* Problem to solve
Give back all of the records underneath exactly, with no omissions.

* Excerpted data

^^^^

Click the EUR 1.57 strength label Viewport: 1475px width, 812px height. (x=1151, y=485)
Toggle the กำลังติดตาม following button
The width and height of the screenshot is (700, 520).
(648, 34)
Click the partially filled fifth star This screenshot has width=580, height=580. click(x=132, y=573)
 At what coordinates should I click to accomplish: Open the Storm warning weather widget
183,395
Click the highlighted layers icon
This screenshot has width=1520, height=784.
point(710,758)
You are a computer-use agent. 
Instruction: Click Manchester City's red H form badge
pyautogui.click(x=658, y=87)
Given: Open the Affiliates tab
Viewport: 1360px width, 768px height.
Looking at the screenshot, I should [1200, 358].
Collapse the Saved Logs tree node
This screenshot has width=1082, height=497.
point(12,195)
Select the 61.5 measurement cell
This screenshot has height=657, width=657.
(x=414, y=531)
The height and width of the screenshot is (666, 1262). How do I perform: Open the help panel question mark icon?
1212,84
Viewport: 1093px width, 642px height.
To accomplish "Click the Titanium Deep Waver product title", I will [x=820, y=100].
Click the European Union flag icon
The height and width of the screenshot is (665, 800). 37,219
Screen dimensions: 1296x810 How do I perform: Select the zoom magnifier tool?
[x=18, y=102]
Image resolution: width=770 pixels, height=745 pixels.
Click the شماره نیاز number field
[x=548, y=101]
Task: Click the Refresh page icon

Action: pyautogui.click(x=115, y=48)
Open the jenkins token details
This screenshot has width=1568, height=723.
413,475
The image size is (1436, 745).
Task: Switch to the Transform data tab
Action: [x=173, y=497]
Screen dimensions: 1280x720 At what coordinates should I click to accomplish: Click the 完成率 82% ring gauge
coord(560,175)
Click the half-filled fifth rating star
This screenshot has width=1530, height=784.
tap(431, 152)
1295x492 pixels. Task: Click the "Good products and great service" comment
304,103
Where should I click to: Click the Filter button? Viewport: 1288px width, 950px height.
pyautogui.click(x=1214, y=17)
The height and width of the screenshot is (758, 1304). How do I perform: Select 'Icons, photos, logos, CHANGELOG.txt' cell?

^^^^

* Completed exercise
Click the EUR 1.57 strength label Viewport: 1475px width, 812px height. (x=1151, y=485)
Toggle the กำลังติดตาม following button
The width and height of the screenshot is (700, 520).
(648, 34)
Click the partially filled fifth star This screenshot has width=580, height=580. click(x=132, y=573)
 At what coordinates should I click to accomplish: Open the Storm warning weather widget
183,395
Click the highlighted layers icon
This screenshot has width=1520, height=784.
point(710,758)
You are a computer-use agent. 
Instruction: Click Manchester City's red H form badge
pyautogui.click(x=658, y=87)
Given: Open the Affiliates tab
Viewport: 1360px width, 768px height.
Looking at the screenshot, I should [1200, 358].
Collapse the Saved Logs tree node
This screenshot has width=1082, height=497.
point(12,195)
Select the 61.5 measurement cell
This screenshot has height=657, width=657.
(x=414, y=531)
The height and width of the screenshot is (666, 1262). How do I perform: Open the help panel question mark icon?
1212,84
Viewport: 1093px width, 642px height.
To accomplish "Click the Titanium Deep Waver product title", I will [x=820, y=100].
Click the European Union flag icon
The height and width of the screenshot is (665, 800). 37,219
Screen dimensions: 1296x810 How do I perform: Select the zoom magnifier tool?
[x=18, y=102]
Image resolution: width=770 pixels, height=745 pixels.
Click the شماره نیاز number field
[x=548, y=101]
Task: Click the Refresh page icon

Action: pyautogui.click(x=115, y=48)
Open the jenkins token details
This screenshot has width=1568, height=723.
413,475
The image size is (1436, 745).
Task: Switch to the Transform data tab
Action: [x=173, y=497]
Screen dimensions: 1280x720 At what coordinates should I click to accomplish: Click the 完成率 82% ring gauge
coord(560,175)
Click the half-filled fifth rating star
This screenshot has width=1530, height=784.
tap(431, 152)
1295x492 pixels. Task: Click the "Good products and great service" comment
304,103
Where should I click to: Click the Filter button? Viewport: 1288px width, 950px height.
pyautogui.click(x=1214, y=17)
The height and width of the screenshot is (758, 1304). How do I perform: Select 'Icons, photos, logos, CHANGELOG.txt' cell?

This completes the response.